Prinzipiell stehen wir jeder Klasse und Skillung offen gegenüber, ein Tank und ein Heiler wäre für spätere Dungeons und Raids jedoch super  Natürlich nehmen wir auch gerne andere Klassen auf.

Neuanfänger und Wiedereinsteiger sind sehr gerne gesehen und werden natürlich tatkräftig unterstützt.

*Was bieten wir?*

° 55er Mumble Server
° Gildenlevel 2 (5% XP)
° 6 Gildenbankfächer 
° Gildenportal: Pakt der Aspekte

Ein soziales, harmonisches Gildenleben ist uns sehr wichtig, weshalb Hilfsbereitschaft und ein guter Umgangston bei uns sehr hoch im Kurs stehen. Wir versuchen bestmöglich auf die Wünsche und Ideen der Mitgliedern einzugehen - wichtige Entscheidungen werden gemeinsam getroffen und auch die Gildenbank wird fair verwaltet. 
Sollten sich genug Spieler in der Gilde befinden, werden wir auch regelmäßige, interne Events für die Mitglieder starten. 

*Realm:* Todeswache
*Fraktion:* Horde
*Ansprechpartner:* Rhafgar 

Lieben Gruß, 
Rhaf


----------



## Rhaf (20. Dezember 2011)

Grüß euch, 

Unser Gildenportal ging vor Kurzem online ( Pakt der Aspekte ), zudem entschieden wir uns für einen Gildennamen, der besser zu unserem Konzept passt: Pakt der Aspekte. Wir befinden uns derzeit auf den Level 50 bis 57 und stoppen daher demnächst auf 60 um dort ein Weilchen zu verbleiben. 
Interessenten haben daher noch eine gute Gelegenheit, neu anzufangen und ordentlich mitzumischen - wir freuen uns auf euch!

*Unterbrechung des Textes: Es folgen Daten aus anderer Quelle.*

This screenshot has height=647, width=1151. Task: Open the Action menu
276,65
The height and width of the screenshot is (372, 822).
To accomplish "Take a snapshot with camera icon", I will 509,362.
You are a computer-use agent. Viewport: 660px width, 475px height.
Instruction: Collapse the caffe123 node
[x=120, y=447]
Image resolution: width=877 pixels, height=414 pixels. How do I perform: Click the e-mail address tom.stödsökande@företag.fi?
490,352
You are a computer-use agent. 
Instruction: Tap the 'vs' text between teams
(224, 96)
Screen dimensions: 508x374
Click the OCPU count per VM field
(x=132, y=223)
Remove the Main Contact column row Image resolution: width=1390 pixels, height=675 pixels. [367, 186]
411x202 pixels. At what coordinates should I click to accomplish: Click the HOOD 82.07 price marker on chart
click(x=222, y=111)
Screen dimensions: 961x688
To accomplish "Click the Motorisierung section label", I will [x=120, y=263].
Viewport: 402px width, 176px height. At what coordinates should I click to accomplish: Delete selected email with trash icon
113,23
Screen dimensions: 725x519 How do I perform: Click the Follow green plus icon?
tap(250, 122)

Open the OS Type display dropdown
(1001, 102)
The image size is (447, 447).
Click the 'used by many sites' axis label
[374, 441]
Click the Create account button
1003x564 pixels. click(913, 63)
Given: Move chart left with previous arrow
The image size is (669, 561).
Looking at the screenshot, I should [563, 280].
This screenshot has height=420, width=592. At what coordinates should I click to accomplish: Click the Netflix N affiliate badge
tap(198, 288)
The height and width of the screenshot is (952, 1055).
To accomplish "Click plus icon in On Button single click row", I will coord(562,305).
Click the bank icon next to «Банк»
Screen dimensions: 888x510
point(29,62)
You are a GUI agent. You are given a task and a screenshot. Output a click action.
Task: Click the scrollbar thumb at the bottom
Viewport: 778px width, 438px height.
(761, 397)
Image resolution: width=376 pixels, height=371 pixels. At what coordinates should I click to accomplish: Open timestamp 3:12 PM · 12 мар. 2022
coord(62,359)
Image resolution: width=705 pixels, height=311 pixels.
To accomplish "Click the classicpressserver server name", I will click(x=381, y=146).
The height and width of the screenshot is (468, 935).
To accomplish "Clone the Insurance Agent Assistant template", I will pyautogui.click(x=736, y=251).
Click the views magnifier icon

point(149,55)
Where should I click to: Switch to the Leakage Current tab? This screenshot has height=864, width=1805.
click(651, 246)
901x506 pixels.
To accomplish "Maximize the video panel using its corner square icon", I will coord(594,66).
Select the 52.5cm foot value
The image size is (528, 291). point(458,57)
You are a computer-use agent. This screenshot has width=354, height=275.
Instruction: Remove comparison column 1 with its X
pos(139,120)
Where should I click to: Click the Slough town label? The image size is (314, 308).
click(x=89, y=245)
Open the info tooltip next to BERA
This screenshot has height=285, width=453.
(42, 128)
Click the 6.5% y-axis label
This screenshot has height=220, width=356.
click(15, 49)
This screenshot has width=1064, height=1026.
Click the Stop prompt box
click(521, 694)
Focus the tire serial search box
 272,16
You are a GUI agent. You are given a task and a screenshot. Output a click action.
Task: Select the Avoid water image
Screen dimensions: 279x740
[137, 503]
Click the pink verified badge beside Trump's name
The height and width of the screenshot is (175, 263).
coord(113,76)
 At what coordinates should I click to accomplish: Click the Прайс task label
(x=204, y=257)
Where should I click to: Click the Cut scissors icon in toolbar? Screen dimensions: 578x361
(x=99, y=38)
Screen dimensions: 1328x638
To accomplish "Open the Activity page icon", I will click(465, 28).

Desweiteren möchte wir auf unser Event am Freitag aufmerksam machen: 

_Winterhauch hat in WoW Einzug gehalten, fleissige Helfer von Altvater Winter treffen die ersten Vorbereitungen und so manch Spieler findet Gefallen den den Winterhauch-Quests. 
Doch leider findet sich derzeit weit und breit kein Schnee! Was also tun? Richtig! Eine Schneeball-Schlacht! Jedoch nicht nur irgendeine - wir von "Hordentlich aufs Mowl" treten zum Rekordversuch um die größte Schneeball-Schlacht mit den meisten Teilnehmern an. 

Wenn Du also Lust auf die Teilnahme bei einem Rekordversuch hast, du auch virtuell gerne mit Schneebällen um dich wirfst und vielleicht sogar in Winterhauch-Tracht posieren möchtest, komm vorbei! Wir brauchen jeden einzelnen Spieler damit der Rekordversuch gelingt. 

*Wann: Freitag 23. Dezember - 20 Uhr 
Wo: Vor Orgrimmars Haupttor 
Fraktion: Horde 
Server: Todeswache *

Wir brauchen jeden Teilnehmer - egal ob Level 1 Twink für das Event oder hartgesottener Todeswachler. 

Und vergesst nicht, massig Schneebälle einzukaufen! _

Es grüßt, 
Pakt der Aspekte


----------



## Rhaf (27. Dezember 2011)

Grüß euch,

Langsam werden wir mehr und mehr Spieler, jedoch suchen wir nach wie vor nach passender Verstärkung für unsere Reihen. Nach Silvester startet der erste 60er Raid und wir würden uns freuen Dich bei uns begrüßen zu dürfen. 

LG Rhafgar


----------



## Rhaf (7. Januar 2012)

Guten Abend, 

Für unseren 10er Level-60 Raid (Geschmolzener Kern, AQ, Pechschwingehort und co.) suchen wir noch dringend zur Verstärkung folgende Klassen:

- Mondkin
- Jäger 
- Magier
- Paladin (Heiler)
- Priester (Heilung & Schatten)
- Schamane (Ele oder Verstärker)
- Schurke

Da wir derzeit sehr viele Nahkämpfer haben, würden wir uns sehr über Fernkämpfer freuen!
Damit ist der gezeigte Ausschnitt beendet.